FAILED to clear all data.

MsiZap is definitely a tool to be used with caution because Microsoft usually don’t pull utilities unless there’s a valid reason to do so.
Windows Installer Unused Files Cleanup Tool

The Windows Installer UnUsed Files Cleanup Tool (WICleanup) by KZTechs is able to scan for orphaned MSI and MSP files in the \Windows\Installer folder and offers you an option to delete them from the comfort of a graphical user interface. For scripts and command line usage, WICleanup also includes a command line version in the archive (WICleanupC.exe).

All you need to do is extract the downloaded ZIP file, run the WICleanupUI.exe and click the Scan button. All the entries that show in the window are orphaned files and manually check the boxes for what you want to delete. Although it has no option to automatically select all files for deletion, you can use the Shift key to multi-select, i.e; click the first file, hold Shift and click the last file, then click one of the selected tick boxes. It would have been useful if this tool offered an option to backup the unused files instead of deleting them in case of any potential problems. Note the the website is in Chinese.

Download WICleanup
Deleting The Unused MSI Entries Manually

Before you simply go into the C:\Windows\Installer folder and start deleting files on your own to free up some space, there is a way to determine which files are orphaned and should be safe to delete. Because the patch files still registered will have a corresponding entry in the registry, those that are missing aren’t necessary anymore.

Heath Stewart over at blogs.msdn.com wrote a small vbscript a few years back that checks the system for registered patch files, and lists those that are.

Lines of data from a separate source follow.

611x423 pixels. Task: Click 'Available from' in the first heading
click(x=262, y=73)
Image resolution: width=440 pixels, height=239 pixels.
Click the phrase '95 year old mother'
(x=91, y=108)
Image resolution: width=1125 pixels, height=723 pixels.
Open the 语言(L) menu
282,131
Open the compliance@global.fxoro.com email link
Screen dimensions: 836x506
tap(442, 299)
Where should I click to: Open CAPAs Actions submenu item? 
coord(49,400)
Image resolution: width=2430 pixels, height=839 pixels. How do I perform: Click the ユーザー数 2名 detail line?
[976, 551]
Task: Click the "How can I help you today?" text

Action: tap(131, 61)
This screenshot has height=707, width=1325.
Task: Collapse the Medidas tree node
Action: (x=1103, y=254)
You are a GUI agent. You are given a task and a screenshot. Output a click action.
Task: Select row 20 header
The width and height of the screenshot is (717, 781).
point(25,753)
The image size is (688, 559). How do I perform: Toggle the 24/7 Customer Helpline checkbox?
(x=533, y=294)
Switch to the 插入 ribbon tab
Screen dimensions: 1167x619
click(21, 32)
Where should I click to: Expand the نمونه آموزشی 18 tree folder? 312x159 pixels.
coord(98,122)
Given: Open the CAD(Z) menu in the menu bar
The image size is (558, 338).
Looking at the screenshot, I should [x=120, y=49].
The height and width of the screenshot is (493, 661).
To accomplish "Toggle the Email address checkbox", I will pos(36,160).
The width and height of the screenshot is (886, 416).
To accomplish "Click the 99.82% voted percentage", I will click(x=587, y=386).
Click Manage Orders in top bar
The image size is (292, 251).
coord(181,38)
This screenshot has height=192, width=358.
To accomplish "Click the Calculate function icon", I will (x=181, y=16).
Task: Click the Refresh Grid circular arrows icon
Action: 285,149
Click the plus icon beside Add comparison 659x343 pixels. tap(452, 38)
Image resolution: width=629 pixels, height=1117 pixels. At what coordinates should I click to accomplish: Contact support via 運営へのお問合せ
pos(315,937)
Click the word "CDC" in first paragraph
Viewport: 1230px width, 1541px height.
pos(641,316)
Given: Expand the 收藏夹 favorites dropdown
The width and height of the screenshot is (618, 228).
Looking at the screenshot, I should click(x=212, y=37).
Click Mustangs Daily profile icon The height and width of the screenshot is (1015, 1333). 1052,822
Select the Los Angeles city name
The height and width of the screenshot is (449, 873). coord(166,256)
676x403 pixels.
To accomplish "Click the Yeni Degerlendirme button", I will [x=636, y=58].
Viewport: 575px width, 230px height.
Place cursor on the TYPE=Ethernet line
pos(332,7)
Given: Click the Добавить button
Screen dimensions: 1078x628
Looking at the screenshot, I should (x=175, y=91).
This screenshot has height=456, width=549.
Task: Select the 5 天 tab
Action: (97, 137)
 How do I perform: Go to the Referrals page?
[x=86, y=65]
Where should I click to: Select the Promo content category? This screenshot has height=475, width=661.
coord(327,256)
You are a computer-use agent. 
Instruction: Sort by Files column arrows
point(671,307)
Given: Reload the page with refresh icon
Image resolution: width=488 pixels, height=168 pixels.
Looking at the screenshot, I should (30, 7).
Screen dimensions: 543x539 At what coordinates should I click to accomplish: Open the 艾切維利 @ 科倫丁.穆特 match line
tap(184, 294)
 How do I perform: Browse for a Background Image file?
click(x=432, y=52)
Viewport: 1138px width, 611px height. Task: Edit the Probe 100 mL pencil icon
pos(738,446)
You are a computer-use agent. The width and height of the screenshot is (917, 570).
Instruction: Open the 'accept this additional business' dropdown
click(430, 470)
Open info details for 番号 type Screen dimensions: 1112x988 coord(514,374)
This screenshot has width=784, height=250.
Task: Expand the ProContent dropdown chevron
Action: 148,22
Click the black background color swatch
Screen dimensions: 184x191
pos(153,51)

This way you will be shown the files that you SHOULD NOT delete from \Windows\Installer as they are the ones still in use, those not in the list are safe to remove

Download WiMsps VBScript

Do note that this download isn’t the original vbscript found on the website as that has an annoying OK popup on every registered entry it comes across which can be very annoying because there’s often loads of them. We’ve made a minor modification to output the registered entries to a text file instead.

Don’t forget, these are the currently registered patch files and the ones to not touch. We would recommend you don’t manually delete files from the Installer folder anyway without some experience, and moving them to another folder just in case a problem occurs is more preferable.